TASK TO CARRY OUT: The entries below contain a line with "Given: Click the Processor color legend icon" and a line with "Where should I click to: Open". Quote exactly those two lines and all lines between them.
[EXTRACTED INFORMATION — start]
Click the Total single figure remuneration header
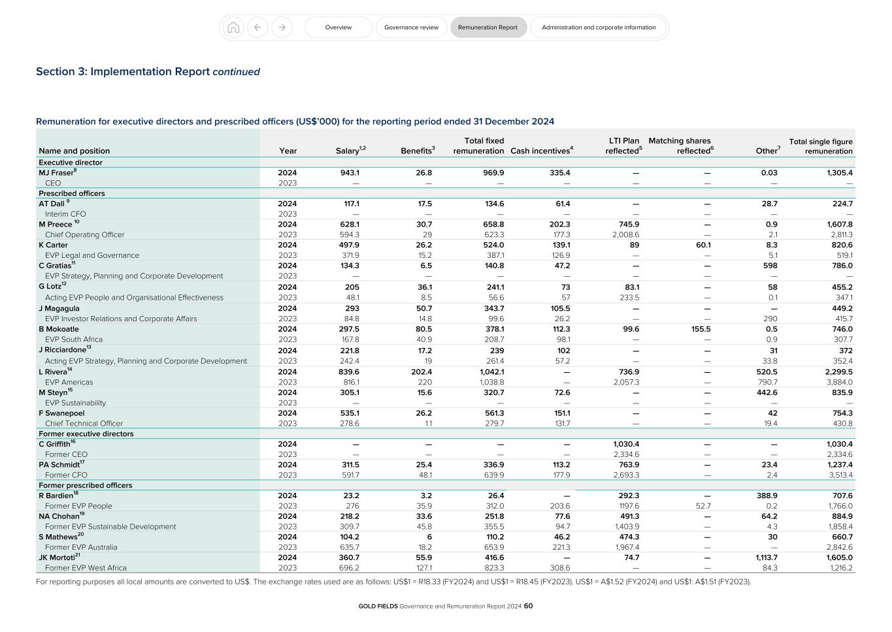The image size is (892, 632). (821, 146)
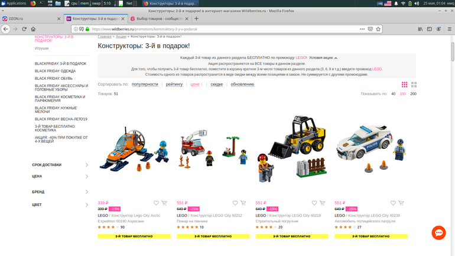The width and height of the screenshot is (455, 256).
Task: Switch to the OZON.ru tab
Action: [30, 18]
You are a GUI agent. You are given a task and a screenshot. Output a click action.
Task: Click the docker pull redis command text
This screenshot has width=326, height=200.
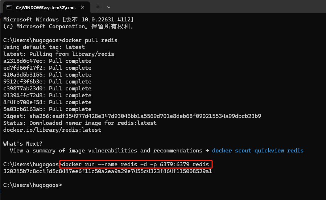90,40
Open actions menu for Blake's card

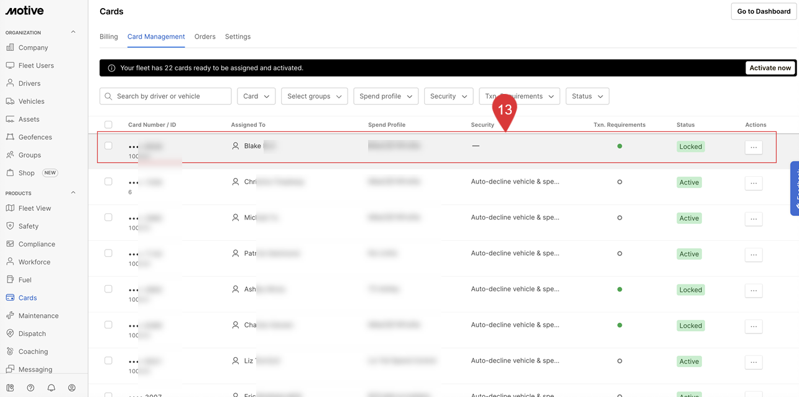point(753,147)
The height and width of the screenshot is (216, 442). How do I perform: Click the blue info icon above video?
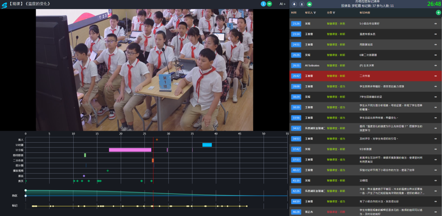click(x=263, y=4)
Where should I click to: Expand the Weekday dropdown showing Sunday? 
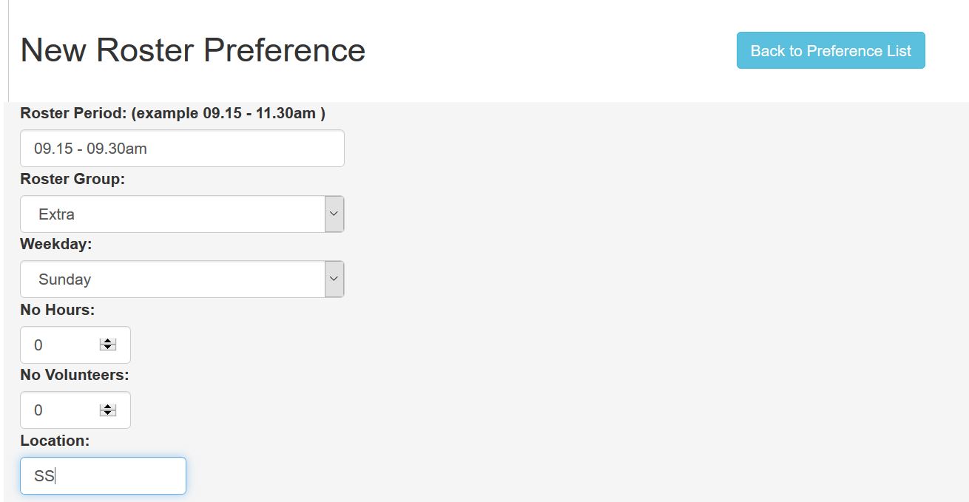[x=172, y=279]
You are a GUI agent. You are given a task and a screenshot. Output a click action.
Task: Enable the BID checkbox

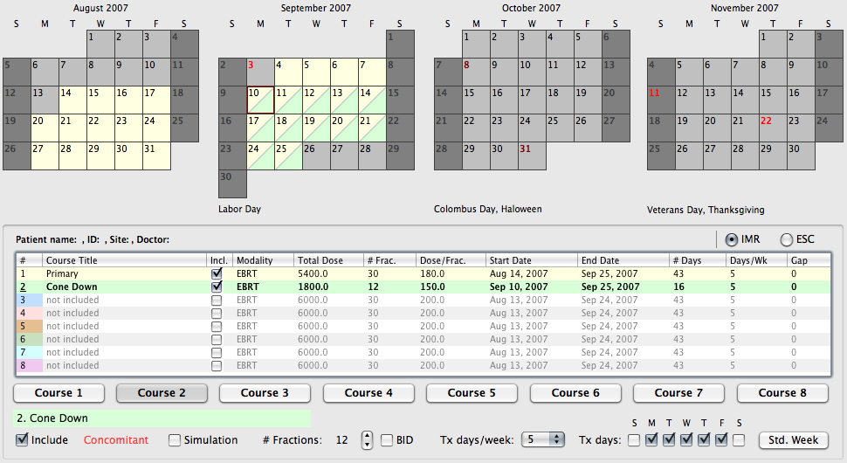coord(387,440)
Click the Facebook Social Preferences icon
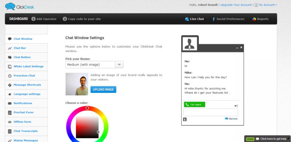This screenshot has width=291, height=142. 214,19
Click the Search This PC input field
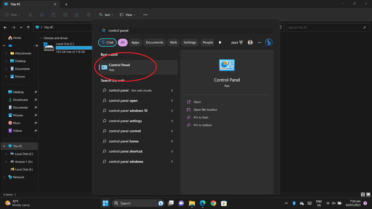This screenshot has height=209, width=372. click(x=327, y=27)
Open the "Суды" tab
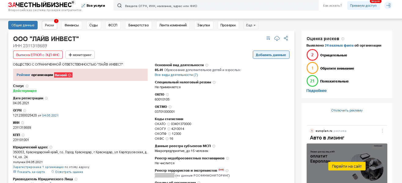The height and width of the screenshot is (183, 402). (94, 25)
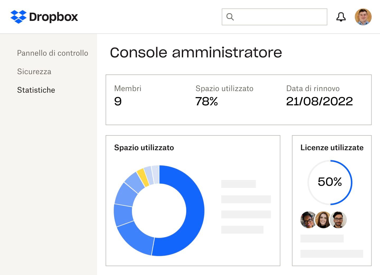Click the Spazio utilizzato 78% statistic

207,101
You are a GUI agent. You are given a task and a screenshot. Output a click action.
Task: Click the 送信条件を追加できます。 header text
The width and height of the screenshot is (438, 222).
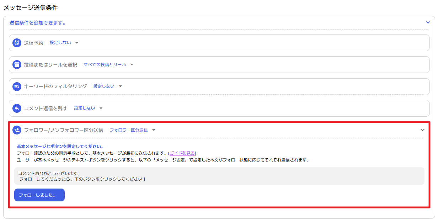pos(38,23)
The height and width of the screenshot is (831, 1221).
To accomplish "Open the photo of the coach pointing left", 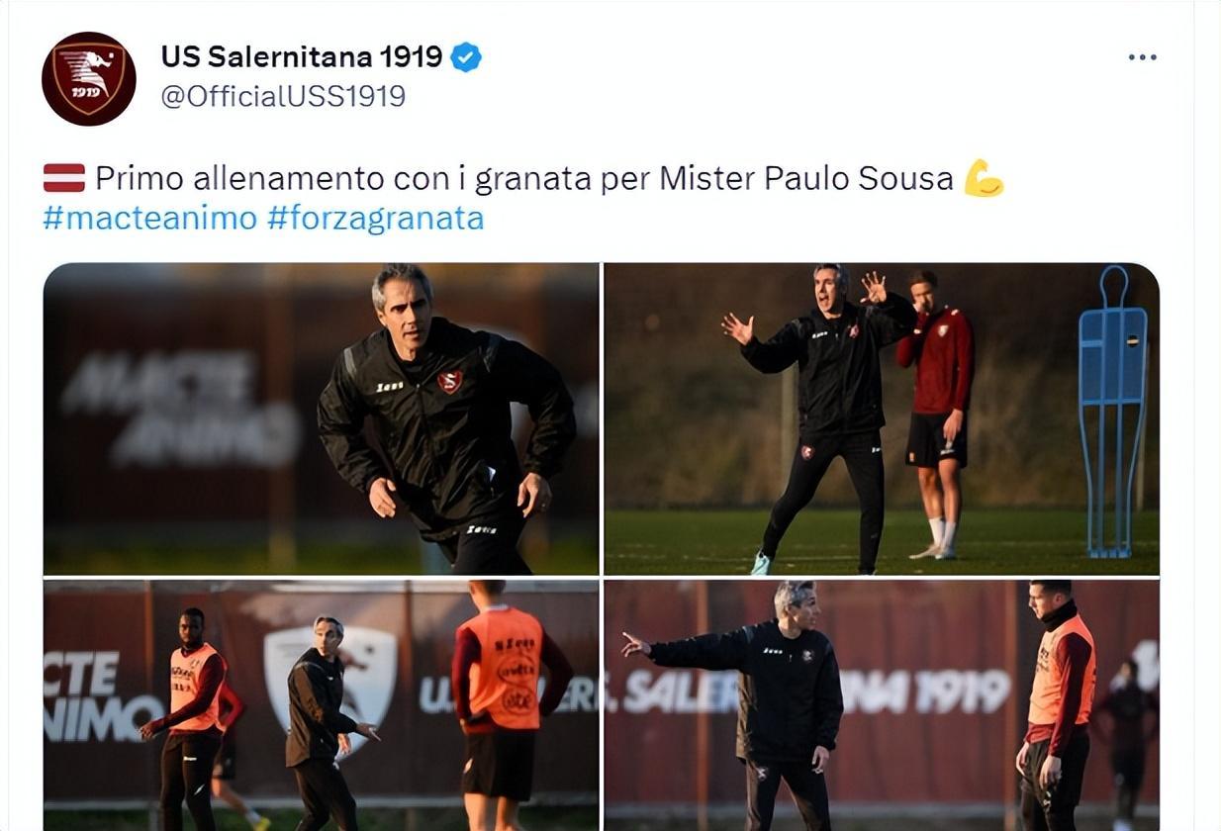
[EXTRACTED INFORMATION — finish]
[EXTRACTED INFORMATION — start]
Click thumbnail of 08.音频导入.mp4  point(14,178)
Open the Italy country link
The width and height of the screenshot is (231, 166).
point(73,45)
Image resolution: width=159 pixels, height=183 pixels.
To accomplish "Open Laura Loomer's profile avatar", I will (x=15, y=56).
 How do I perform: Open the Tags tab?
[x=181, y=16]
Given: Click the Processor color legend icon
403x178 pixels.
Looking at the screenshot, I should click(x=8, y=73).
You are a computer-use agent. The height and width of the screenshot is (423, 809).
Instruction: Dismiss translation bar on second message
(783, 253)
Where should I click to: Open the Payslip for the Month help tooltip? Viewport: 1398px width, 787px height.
[EXTRACTED INFORMATION — finish]
[EXTRACTED INFORMATION — start]
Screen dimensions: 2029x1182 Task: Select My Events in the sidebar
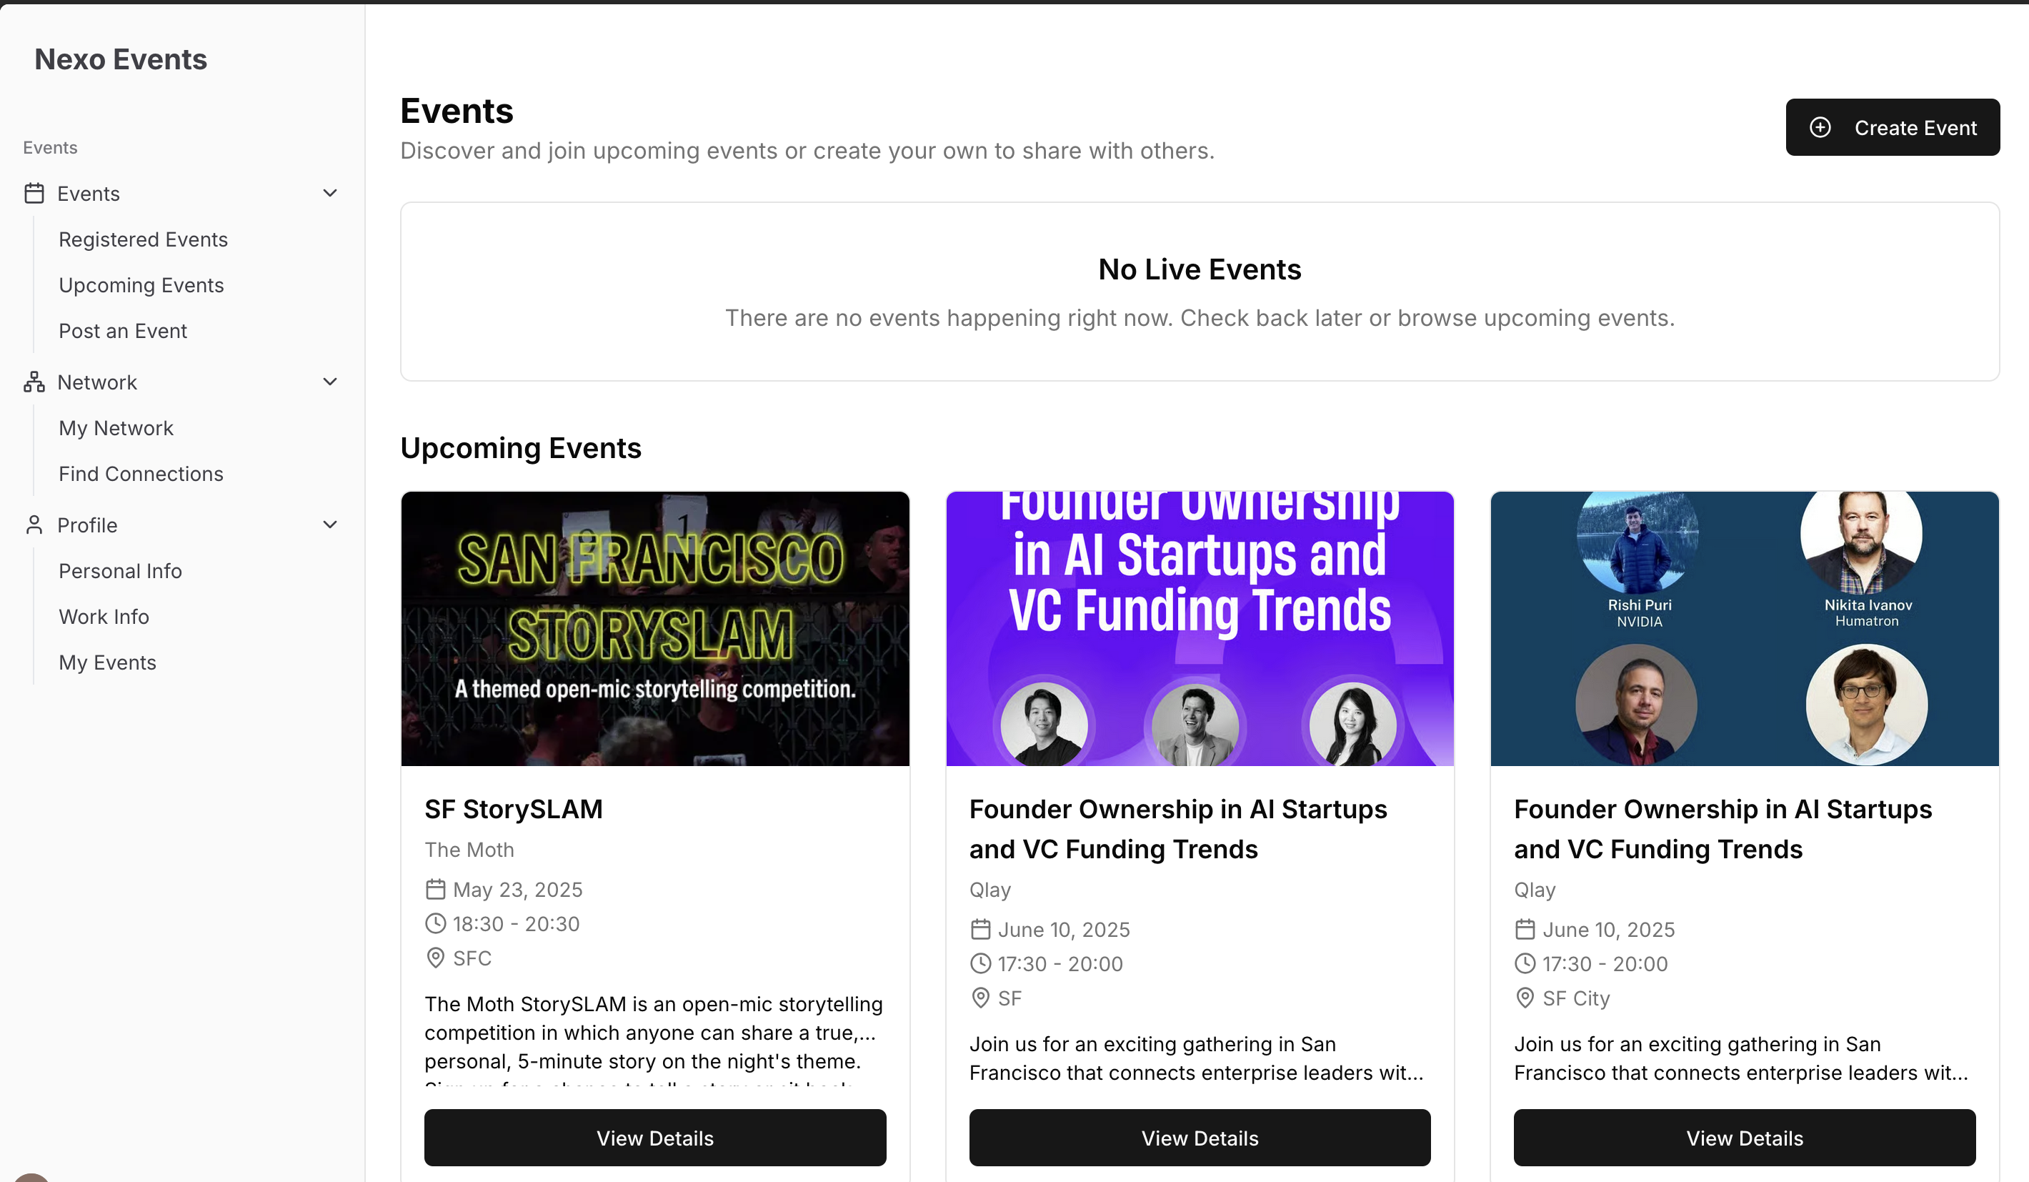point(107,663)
[EXTRACTED INFORMATION — finish]
TASK RESPONSE:
Given: Click the Processor color legend icon
403x178 pixels.
Looking at the screenshot, I should click(x=8, y=73).
You are a computer-use agent. The height and width of the screenshot is (423, 809).
Instruction: Dismiss translation bar on second message
(783, 253)
Where should I click to: Open the Payslip for the Month help tooltip? Viewport: 1398px width, 787px height.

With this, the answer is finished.